ANYA NYA
Terme signifiant dans les dialectes nilotiques du sud du Soudan « venin de serpent », l'Anya Nya est le nom que se sont donné les combattants du Front de libération de l'Azanie de Joseph Lagu et d'Oduho (l'Azanie était l'ancien nom de cette région d'Afrique).
Commencée en 1963 et close par les accords d'Addis-Abeba en 1972, la révolte Anya Nya est liée à la guerre entre le Sud, chrétien, animiste et noir, et le Nord, islamisé de longue date, arabophone et économiquement plus développé. Formé des provinces d'Equatoria, de Bahr el Ghazal et du Haut-Nil, le sud du Soudan représente le tiers du pays, soit 650 000 kilomètres carrés et 4 millions d'habitants ; maintenu, lors de la colonisation anglo-égyptienne, à l'écart du mouvement général de développement du Soudan, il s'est trouvé fermé à l'influence arabo-islamique du Nord et, jusqu'à 1947, a été parcouru par des missionnaires chrétiens et anglophones venus du Sud par l'Ouganda. Londres pensa un temps rattacher cette région à l'East-Africa, mais l'Égypte, soucieuse de conserver une voie d'accès vers les sources des deux Nils – Grands Lacs et Éthiopie – l'en dissuada. Région arriérée, séparée du reste du pays par d'immenses marais, le sudd, habitée par des populations de langues différentes, le sud du Soudan, déçu par l'électoralisme de Khartoum, connaît déjà une révolte limitée en Equatoria (1955) peu avant l'indépendance du pays (1956). Celle-ci une fois acquise, les pays de la Ligue arabe, dont le Soudan est membre, soutiennent la répression menée par Khartoum, ceci pour prévenir l'accession à l'indépendance d'une région méridionale qui leur serait peu favorable. En 1958, le maréchal Abboud déclare le Sud « zone interdite » ; la répression s'abat.

▸ **Données fournies**:
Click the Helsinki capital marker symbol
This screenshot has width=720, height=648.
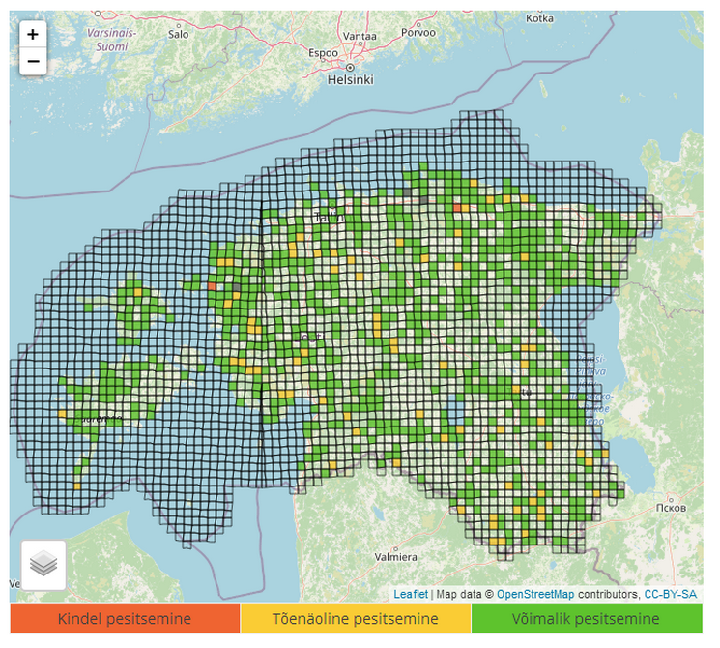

▸ **À faire**:
A - D'après le texte sur la révolte Anya Nya, qu'est-ce qui a poussé l'Égypte à détourner Londres de son projet de rattacher le sud du Soudan à l'East-Africa ? Répondez en une à trois phrases.
B - Écrivez la suite du texte sur la révolte Anya Nya, en repartant juste après sa dernière phrase.

▸ **Corrigé**:
A - L'Égypte tenait à garder une voie d'accès vers les sources des deux Nils, c'est-à-dire vers les Grands Lacs et l'Éthiopie.

B -
En 1963, alors que le terrorisme Anya Nya apparaît au Sud, Khartoum donne des apaisements. La « table ronde » organisée par Khartoum, et à laquelle participent les représentants du Sud – le Sudan African National Union (SANU) de William Deng –, échoue ; le SANU, après 1965, se rapprochera de l'Anya Nya. Dès lors, la population du Sud fuit vers les pays voisins pour éviter la répression. Ses efforts pour saisir l'OUA (Organisation de l'unité africaine) sont sans effet, car ils vont à l'encontre du principe adopté par les pays membres de ne pas remettre en cause les frontières déjà établies. En outre – équilibre délicat –, si Khartoum aide par intermittence la rébellion érythréenne, Addis-Abeba laisse passer sur son territoire à destination du Soudan du Sud les mercenaires et les armes en provenance des États-Unis et d'Israël. La venue au pouvoir en 1969 d'un gouvernement progressiste dirigé par le général Nimeyri apporte quelque apaisement : partisan d'une autonomie interne du Sud, celui-ci, en effet, nomme un ministre du Sud, Joseph Garang, proche des communistes et lui-même originaire du Sud. Bien que les combattants Anya Nya réclament une indépendance totale, l'opinion publique tant au Nord qu'au Sud est lasse de cette guerre meurtrière et ruineuse : après des tractations au cours desquelles Khartoum promet la nomination d'un vice-président de la République qui soit originaire du Sud, une amnistie générale est signée en 1972 à Addis-Abeba ; établi au cours d'une conférence à laquelle participe Joseph Lagu, chef des Anya Nya, l'accord met fin à une guerre de dix-huit ans ; les parties en présence conviennent du retour des réfugiés, de la mise en œuvre d'un plan de développement du Sud, de la reconnaissance de la personnalité culturelle et religieuse et enfin d'une autonomie interne des territoires concernés.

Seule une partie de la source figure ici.